Bir kez daha yazalım: “Türkiye 16 Nisan 2017 halkoylamasıyla 200 yıllık tartışmaya noktayı koymuş, cumhurbaşkanlığı hükümet sisteminden yana olmuştur. 14- 28 Mayıs seçimleriyle parlamenter sisteme dönüş tartışmaları milletimiz tarafından kapatılmıştır. Siyaset kurumunun eskiye dönüş tartışmaları yerine mevcut sistemin daha iyileştirilmesine mesai harcamasının Türkiye için daha faydalı olacağına inanıyorum.”

AKP genel başkanı ya tarihi yanlış biliyor ya da yanlış yorumluyor: 16 Nisan 2017’de necip halkımız cumhurbaşkanlığı hükümet sistemi için olumlu oy vermiş. Tamam! Fakat 16 Nisan 2017 son referandum mu ki? Aynı halk yeni bir oylamada bu berbat sistemi kaldırır. 2028 seçimine ben yetişemem ama R.T. Erdoğan dört yıl sonra yapılacak seçimde oturduğu koltuğa veda edecek. Ve Tarih Dede ile yüzleşmek zorunda kalacak.

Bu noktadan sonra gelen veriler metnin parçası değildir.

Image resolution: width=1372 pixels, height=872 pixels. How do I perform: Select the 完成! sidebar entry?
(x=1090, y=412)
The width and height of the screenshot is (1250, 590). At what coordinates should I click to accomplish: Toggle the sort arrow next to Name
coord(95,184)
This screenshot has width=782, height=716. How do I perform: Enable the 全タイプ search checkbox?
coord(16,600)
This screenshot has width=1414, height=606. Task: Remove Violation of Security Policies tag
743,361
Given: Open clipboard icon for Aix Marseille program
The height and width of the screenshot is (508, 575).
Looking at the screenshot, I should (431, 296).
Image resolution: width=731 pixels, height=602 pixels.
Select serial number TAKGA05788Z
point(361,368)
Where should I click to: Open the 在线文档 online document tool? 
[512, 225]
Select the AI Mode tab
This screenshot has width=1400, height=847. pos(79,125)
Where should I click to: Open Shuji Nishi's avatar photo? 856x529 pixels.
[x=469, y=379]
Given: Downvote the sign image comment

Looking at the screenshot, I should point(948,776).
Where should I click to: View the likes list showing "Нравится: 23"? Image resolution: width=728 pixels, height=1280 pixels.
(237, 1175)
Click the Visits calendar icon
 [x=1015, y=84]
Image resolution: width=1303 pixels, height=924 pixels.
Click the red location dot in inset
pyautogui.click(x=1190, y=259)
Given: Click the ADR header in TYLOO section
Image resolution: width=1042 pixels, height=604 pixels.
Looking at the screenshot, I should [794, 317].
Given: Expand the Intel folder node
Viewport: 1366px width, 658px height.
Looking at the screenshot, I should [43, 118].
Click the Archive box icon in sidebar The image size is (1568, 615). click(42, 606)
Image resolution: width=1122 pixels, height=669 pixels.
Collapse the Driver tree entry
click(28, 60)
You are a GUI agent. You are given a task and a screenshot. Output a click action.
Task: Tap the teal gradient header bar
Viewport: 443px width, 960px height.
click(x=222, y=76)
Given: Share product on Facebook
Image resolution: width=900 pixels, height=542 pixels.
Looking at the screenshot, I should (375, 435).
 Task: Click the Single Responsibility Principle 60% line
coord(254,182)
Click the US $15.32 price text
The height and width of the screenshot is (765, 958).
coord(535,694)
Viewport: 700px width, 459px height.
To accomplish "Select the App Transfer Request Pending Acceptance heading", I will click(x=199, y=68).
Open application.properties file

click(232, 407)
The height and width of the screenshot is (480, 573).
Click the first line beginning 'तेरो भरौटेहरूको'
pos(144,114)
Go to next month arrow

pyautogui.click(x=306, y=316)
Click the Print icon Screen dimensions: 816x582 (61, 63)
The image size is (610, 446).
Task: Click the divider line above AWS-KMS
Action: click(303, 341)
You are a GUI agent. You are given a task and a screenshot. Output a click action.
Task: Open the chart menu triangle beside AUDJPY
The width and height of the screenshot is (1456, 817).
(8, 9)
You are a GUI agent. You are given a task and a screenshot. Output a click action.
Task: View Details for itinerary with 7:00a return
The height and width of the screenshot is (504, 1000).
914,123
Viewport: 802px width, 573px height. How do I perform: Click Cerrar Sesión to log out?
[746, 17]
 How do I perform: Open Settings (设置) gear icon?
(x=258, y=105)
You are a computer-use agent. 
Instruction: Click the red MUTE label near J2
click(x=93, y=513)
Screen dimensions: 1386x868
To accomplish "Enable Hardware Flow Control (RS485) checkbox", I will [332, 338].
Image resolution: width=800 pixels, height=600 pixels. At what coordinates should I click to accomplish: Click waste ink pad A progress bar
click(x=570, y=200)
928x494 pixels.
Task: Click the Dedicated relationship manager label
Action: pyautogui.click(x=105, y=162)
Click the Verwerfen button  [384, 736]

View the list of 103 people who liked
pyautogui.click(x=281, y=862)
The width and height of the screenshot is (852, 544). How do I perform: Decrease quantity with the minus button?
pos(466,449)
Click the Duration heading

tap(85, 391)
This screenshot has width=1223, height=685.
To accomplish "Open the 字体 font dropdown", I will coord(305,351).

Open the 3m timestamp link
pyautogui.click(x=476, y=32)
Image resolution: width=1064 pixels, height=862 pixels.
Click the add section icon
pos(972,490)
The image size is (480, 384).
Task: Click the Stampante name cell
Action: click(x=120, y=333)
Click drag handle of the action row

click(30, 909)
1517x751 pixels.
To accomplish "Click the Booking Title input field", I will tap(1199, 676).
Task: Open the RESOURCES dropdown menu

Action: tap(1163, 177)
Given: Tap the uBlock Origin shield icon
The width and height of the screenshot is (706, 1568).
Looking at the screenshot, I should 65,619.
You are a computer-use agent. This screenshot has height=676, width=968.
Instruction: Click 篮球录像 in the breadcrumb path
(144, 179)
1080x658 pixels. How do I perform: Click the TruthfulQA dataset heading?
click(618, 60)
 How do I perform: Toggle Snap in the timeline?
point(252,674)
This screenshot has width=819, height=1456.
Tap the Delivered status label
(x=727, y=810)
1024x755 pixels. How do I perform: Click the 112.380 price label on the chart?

Tarih denen “yüksek mahkeme tutanakları”nı okuyup anlayanlar, cumhurbaşkanlığı hükümet sisteminin çağdaş ve onurlu bir halka yaraşmayan rüküş bir bitpazarı giysisi olduğunu çok iyi bilir. Dünyadaki bütün örnekleri tarihin tahtalıköyünü boyladı, ülkemizde ise şimdilik “mostralık” olarak durmakta. Yönetim anlayış ve eylem tarzıyla aşiret reisliğinden farkı ne? Bir farkı olsaydı yaşlı generaller, Osman Kavala, TİP milletvekili Can Atalay, Selahattin Demirtaş hapislerde mi yatardı? Ancak tek imzanın gücü de gelip geçicidir.

Benim “Zorba ve Ozan” adlı beş baskı yapan, Fransızcaya tercüme edilen bir şiir kitabım var. “Zorba” Kenan Evren Paşa idi. İzninizle, kitaptan birkaç dize aktaracağım:

“Ne olur ne olmaz/ sen gene de müneccimlerle görüş/ ne oldum deme, ne olacağım de/ ey zorba/ tek ve tenha olacağın günler pek yakındır.”